→ **READING PASSAGE**
[ 
https://issues.apache.org/jira/browse/PIG-665?page=com.atlassian.jira.plugin.system.issuetabpanels:all-tabpanel
 ]

Pradeep Kamath updated PIG-665:
-------------------------------

    Attachment: PIG-665.patch

> Map key type not correctly set (for use when key is null) when map plan does 
> not have localrearrange
> ----------------------------------------------------------------------------------------------------
>
>                 Key: PIG-665
>                 URL: https://issues.apache.org/jira/browse/PIG-665
>             Project: Pig
>          Issue Type: Bug
>    Affects Versions: types_branch
>            Reporter: Pradeep Kamath
>            Assignee: Pradeep Kamath
>             Fix For: types_branch
>
>         Attachments: PIG-665.patch
>
>
> KeyTypeDiscoveryVisitor visits the map plan to figure out the datatype of the 
> map key. This is required so that when the map key is null, we can still 
> construct a valid NullableXXXWritable object to pass on to hadoop in the 
> collect() call (hadoop needs a valid object even for null objects). Currently 
> the KeyTypeDiscoveryVisitor only looks at POPackage and POLocalRearrange to 
> figure out the key type. In a pig script which results in multiple Map reduce 
> jobs, one of the jobs could have a map plan with only POLoads in it. In such 
> a case, the map key type is not discovered and this results in a null being 
> returned from HDataType.getWritableComparableTypes() method. This in turn 
> will result in a NullPointerException in the collect().

Part of a data file:

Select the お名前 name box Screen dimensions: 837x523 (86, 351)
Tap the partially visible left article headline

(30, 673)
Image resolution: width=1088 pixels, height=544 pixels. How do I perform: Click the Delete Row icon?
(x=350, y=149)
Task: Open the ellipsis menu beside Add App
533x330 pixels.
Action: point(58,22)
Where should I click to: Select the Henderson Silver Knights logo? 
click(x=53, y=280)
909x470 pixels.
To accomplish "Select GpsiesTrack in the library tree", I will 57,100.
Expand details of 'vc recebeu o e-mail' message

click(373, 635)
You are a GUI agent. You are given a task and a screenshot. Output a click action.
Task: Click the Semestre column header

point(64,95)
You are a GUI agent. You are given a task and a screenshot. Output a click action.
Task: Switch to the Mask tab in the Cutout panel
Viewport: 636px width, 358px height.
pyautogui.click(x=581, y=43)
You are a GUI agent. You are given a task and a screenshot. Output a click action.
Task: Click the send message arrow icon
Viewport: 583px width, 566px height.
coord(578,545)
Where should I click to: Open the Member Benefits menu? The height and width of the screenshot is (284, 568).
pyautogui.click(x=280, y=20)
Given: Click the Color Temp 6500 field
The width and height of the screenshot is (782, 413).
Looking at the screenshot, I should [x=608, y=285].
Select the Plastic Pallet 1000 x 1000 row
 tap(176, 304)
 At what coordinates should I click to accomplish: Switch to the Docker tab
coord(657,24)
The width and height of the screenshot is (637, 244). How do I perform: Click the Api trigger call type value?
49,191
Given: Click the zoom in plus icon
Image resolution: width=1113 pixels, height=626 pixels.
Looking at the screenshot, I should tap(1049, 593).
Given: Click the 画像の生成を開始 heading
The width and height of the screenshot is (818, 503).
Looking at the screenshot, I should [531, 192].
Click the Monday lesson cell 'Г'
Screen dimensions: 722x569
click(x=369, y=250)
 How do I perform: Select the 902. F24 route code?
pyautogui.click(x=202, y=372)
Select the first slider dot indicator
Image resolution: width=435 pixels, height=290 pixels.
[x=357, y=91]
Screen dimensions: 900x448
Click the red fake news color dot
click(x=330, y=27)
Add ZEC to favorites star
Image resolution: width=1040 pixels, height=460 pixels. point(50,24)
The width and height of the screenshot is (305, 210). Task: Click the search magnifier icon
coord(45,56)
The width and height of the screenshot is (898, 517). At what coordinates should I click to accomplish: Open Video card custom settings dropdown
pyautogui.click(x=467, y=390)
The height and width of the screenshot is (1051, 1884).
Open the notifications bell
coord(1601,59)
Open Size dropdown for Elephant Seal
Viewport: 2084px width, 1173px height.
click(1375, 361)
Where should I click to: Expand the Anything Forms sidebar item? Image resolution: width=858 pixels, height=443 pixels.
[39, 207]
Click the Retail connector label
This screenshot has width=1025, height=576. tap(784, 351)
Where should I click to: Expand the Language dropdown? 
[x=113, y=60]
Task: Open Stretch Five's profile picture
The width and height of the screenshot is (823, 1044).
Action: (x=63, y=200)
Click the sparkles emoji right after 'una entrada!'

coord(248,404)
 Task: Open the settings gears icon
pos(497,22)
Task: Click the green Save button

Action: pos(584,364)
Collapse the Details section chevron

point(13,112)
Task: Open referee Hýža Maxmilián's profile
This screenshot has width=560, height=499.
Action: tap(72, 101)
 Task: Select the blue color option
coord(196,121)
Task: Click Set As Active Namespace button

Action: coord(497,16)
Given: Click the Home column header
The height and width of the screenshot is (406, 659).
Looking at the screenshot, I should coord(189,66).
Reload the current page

→ **SHORT PROBLEM 1**
In the Pig bug report, name every field in the issue header block from "Key" through "Fix For".
→ **SHORT PROBLEM 2**
According to the Pig bug report, which two operators does KeyTypeDiscoveryVisitor currently examine to determine the key type?
→ **SHORT PROBLEM 3**
Carry the Pig bug report forward from its last sentence.
The material above has no connection to the bug report.

→ **WRITTEN RESPONSE 1**
Key, URL, Project, Issue Type, Affects Versions, Reporter, Assignee, Fix For

→ **WRITTEN RESPONSE 2**
POPackage and POLocalRearrange.

→ **WRITTEN RESPONSE 3**
> Here is a script which can prompt this behavior:
> {code}
> a = load 'a.txt' as (x:int, y:int, z:int);
> b = load 'b.txt' as (x:int, y:int);
> b_group = group b by x;
> b_sum = foreach b_group generate flatten(group) as x, SUM(b.y) as clicks;
> a_group = group a by (x, y);
> a_aggs = foreach a_group {
>             generate 
>                 flatten(group) as (x, y),
>                 SUM(a.z) as zs;
>                 };
> join_a_b = join b_sum by x, a_aggs by x; --> the map plan for this join will 
> only have two POLoads which will result in the NullPointerException at 
> runtime in collect()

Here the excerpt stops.